Days before HMB’S rating was upgraded to stable, CARICRIS also assigned preliminary project finance issue ratings of Caria+ on the regional rating scale and tta+ on the Trinidad and Tobago (T&T) national scale to the proposed Us$85-million senior secured syndicated loan of Niquan Energy Trinidad Limited (NETL).
According to CARICRIS, the ratings indicate that the level of creditworthiness of the proposed debt obligation, adjudged in relation to other obligations in the Caribbean and within T&T, is good.
“We will finalise our ratings when we obtain greater clarity on Petrotrin’s current restructuring efforts, particularly as they relate to the negotiated off-take arrangement with NETL,” it said.
The ratings are supported by low construction and technology risk, due to a fixed price lump sum turnkey contract with plant performance guarantees, and the use of reputable and commercially tested technology.

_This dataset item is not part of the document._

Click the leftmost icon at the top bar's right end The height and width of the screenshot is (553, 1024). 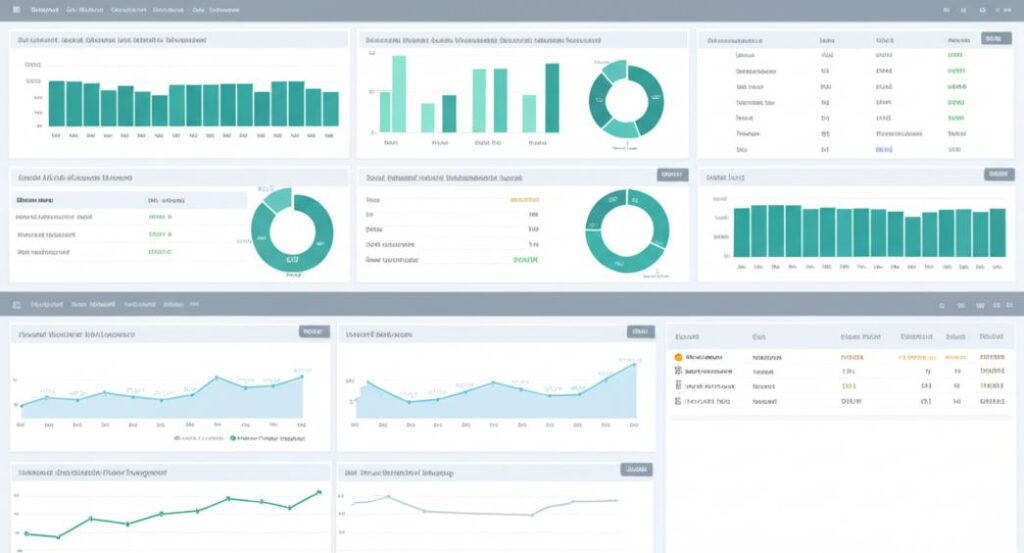946,9
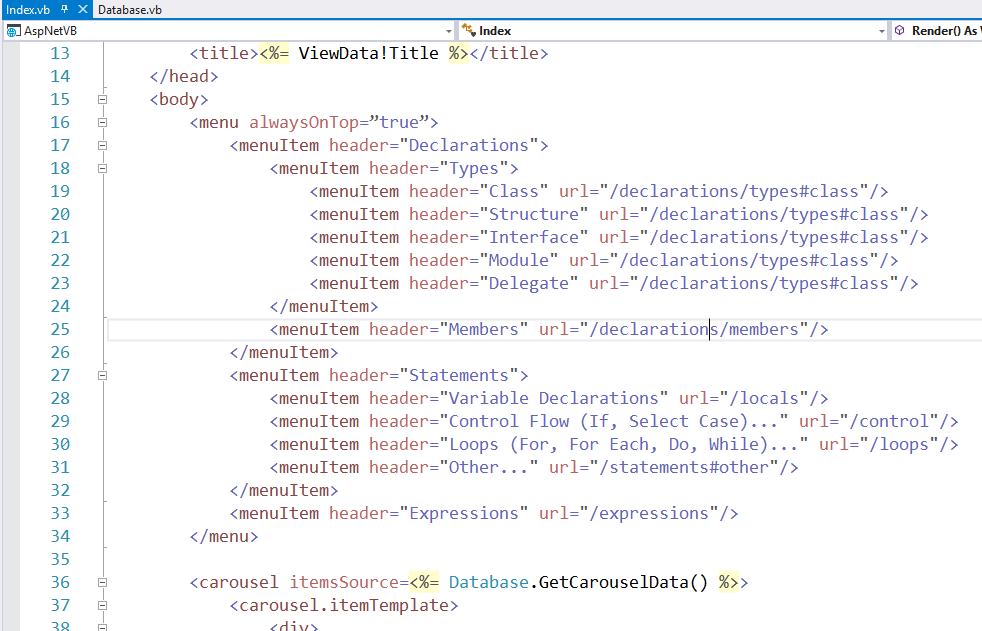The height and width of the screenshot is (631, 982).
Task: Click the GetCarouselData() method call
Action: (618, 582)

“The ratings are also supported by a favourable natural gas supply arrangement with the Government, and a negotiated take-or-pay off take agreement with Petrotrin for 25 years. Favourable demand conditions driven by the importance of the end products and a changing regulatory and macroeconomic environment also serve as a credit driver. Further, assuming a successful start-up of operations in October 2019, we expect favourable financial performance with adequate debt-servicing capacity based on minimum output levels,” CARICRIS said.
CARICRIS noted that an Owner-controlled Insurance Program (OCIP) provides an additional layer of protection to the lenders, and the company’s knowledgeable and experienced board of directors and executive management team also support the ratings. These rating strengths are, however, tempered by NETL’S vulnerability to the cyclicality of global energy prices.